I sat up against the pillow and tried to cough the phlegm out of my throat before continuing. “Mrs. Westergaard. I’m very sorry for your loss.”
“I wondered if you would meet me at my house. I need to speak with you.”
The request startled me. Stanley Snow had said she was having a bad time of things. I could see how she had suffered a double wound in the last few days. First, there was the hard truth of her husband’s affair with his teaching assistant. Then there was my discovery of his lifeless body in the woods. Despite the unpleasant way our last encounter had ended, I felt compassion for Westergaard’s widow. I also wondered whether she was clinging to some piece of information that might lead to his killer or killers.
Charley’s advice about leaving the investigation to the professionals murmured in my head. But what was the point of sticking close to home if Sarah was at school?
“I’ve had an accident since we last spoke,” I said. “I really shouldn’t drive.”
“Please,” she said. “It’s very important that I see you.”
I told Jill Westergaard I would meet her in an hour.

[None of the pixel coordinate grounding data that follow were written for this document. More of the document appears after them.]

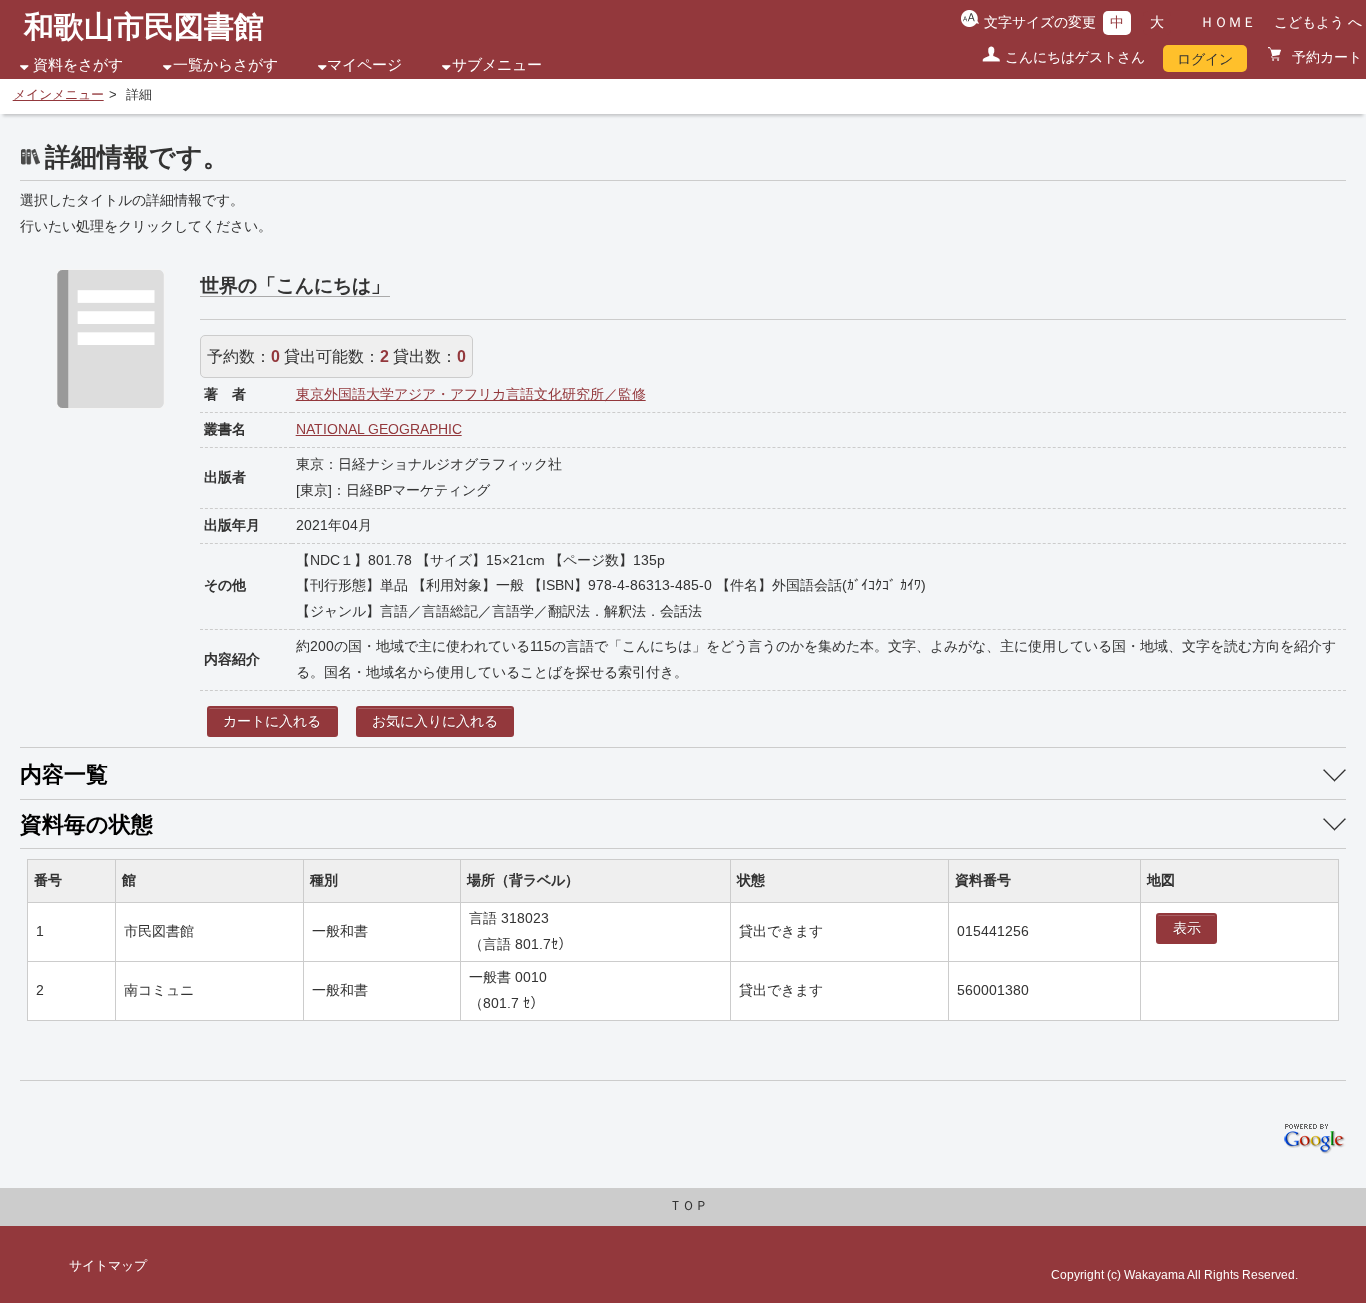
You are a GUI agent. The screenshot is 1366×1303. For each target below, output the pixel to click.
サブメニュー (497, 65)
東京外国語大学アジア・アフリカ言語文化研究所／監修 (471, 394)
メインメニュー (58, 95)
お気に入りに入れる (435, 721)
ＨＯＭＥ (1228, 22)
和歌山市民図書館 (144, 26)
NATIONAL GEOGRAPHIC (379, 429)
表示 (1187, 928)
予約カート (1325, 57)
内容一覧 (64, 774)
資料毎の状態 (86, 824)
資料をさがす (78, 65)
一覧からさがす (225, 65)
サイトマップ (108, 1266)
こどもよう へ (1318, 22)
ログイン (1205, 59)
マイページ (364, 65)
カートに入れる (272, 721)
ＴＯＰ (688, 1206)
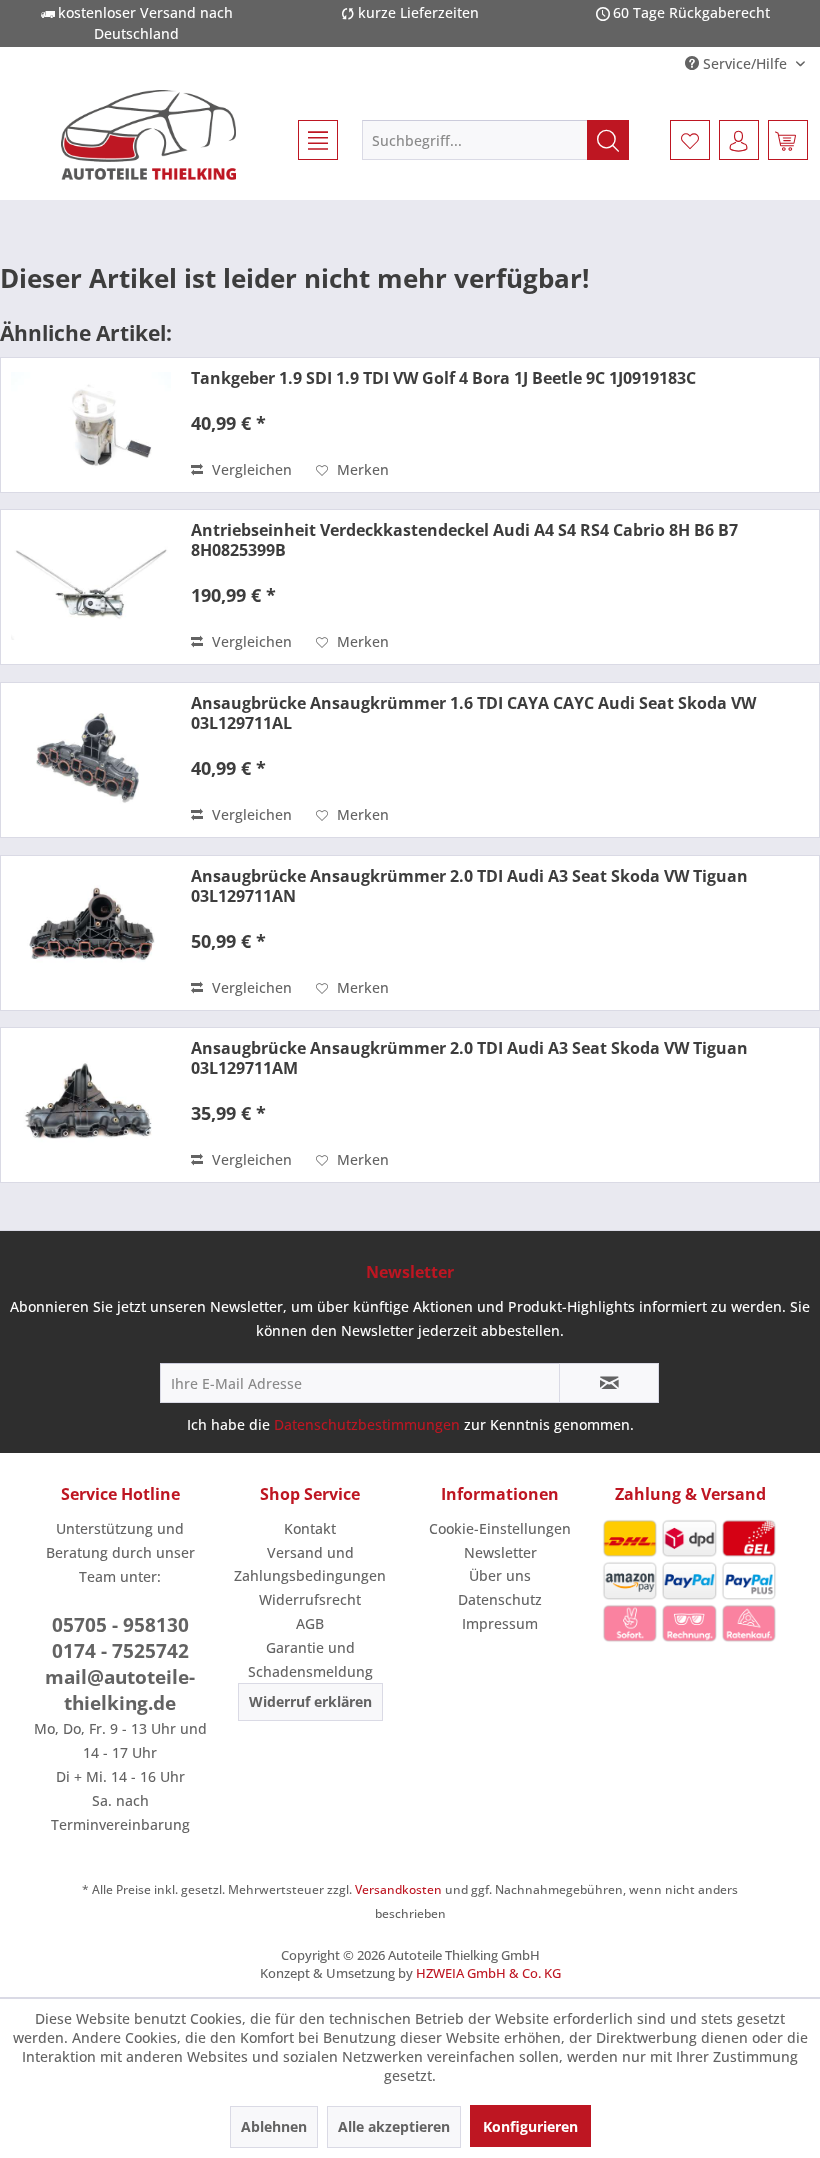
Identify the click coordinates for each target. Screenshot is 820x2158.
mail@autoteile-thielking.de (120, 1690)
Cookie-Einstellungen (500, 1528)
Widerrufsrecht (310, 1599)
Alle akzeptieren (394, 2126)
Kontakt (310, 1528)
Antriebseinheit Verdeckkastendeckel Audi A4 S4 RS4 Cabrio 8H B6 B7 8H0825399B (464, 540)
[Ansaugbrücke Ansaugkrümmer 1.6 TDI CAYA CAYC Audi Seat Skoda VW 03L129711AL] (91, 760)
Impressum (500, 1623)
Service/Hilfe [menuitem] (745, 63)
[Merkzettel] (690, 140)
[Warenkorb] (788, 140)
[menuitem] (309, 140)
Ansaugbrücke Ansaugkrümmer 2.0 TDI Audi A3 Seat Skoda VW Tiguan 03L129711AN (469, 886)
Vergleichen (250, 469)
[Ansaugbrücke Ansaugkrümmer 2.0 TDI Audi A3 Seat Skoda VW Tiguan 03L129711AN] (91, 933)
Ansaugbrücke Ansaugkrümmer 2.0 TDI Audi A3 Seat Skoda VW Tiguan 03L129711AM (469, 1058)
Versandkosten (398, 1889)
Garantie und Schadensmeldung (310, 1659)
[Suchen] (608, 140)
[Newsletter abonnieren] (609, 1383)
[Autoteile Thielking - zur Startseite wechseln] (148, 135)
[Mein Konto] (739, 140)
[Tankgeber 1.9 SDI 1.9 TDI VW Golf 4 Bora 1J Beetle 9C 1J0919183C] (91, 425)
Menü (309, 140)
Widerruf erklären (310, 1701)
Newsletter (500, 1552)
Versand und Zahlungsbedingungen (310, 1564)
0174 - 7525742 (120, 1651)
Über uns (500, 1575)
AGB (310, 1623)
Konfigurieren (530, 2126)
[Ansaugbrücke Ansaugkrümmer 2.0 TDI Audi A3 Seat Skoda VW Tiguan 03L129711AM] (91, 1105)
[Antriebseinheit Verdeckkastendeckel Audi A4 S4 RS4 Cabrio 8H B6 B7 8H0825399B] (91, 587)
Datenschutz (500, 1599)
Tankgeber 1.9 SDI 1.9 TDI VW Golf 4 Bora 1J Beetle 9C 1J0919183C (443, 378)
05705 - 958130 (120, 1625)
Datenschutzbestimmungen (367, 1424)
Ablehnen (274, 2126)
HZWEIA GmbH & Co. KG (488, 1973)
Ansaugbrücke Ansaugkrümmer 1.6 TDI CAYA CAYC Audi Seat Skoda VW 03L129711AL (473, 713)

I rinsed my face in the bathroom sink and brushed the fur from my teeth. I swallowed two ibuprofen tablets with a glass of orange juice. Then I put on the same mud-splattered pants I’d worn the previous day and a faded flannel shirt. As I grabbed my coat, I felt the weight of the pistol and remembered my missing cell phone. Where the hell was it?
I went outside to look in the Jeep.
There were new tire tracks in the driveway. I squatted down and examined them. They had been made earlier that morning, after Sarah had left for school, by a big vehicle-either a pickup or a very large and heavily loaded SUV. The tracks led toward the house and then back out again, so whoever had come to visit me hadn’t chosen to stick around. Probably just some lost driver looking for another house, I thought.
My mobile was nowhere to be found. All I could think was that I might have dropped it somewhere the night before, either outside the Guffey house or at the Harpoon Bar. Maybe it had fallen out of my coat when Hutchins stopped me on the road.
As I was rummaging through my vehicle, I noticed that my hand, while still a ghoulish mottle of purple, yellow, and black, was a bit smaller than it had been previously. I trudged back inside. I used our landline to set a date with the orthopedic hand specialist at Pen Bay Medical Center to be fitted for a hard cast. The sooner I moved on to that stage of my recovery, the better.
After I’d finished with the hospital, I considered the promise I’d made to Sarah. I was supposed to have Kathy make an appointment for me with the psychologist. I started to dial my sergeant on the landline, then stopped. Instead, I found myself punching in my own cell-phone number to see if someone had found it. But all I got was voice mail.
My hand was abuzz. I was tempted to take a Vicodin but resisted the urge for the moment. I tucked the vial inside my shirt pocket and set out for Parker Point.
It had rained lightly during the night, the ditches were again running with meltwater, and I spotted fewer patches of snow in the shadows of the trees along the road. The ice storm had distorted the forest into some grotesque version of its previous self, with birches and willows bent over like whipped slaves and snapped limbs lying strewn about the landscape in a mass dismemberment.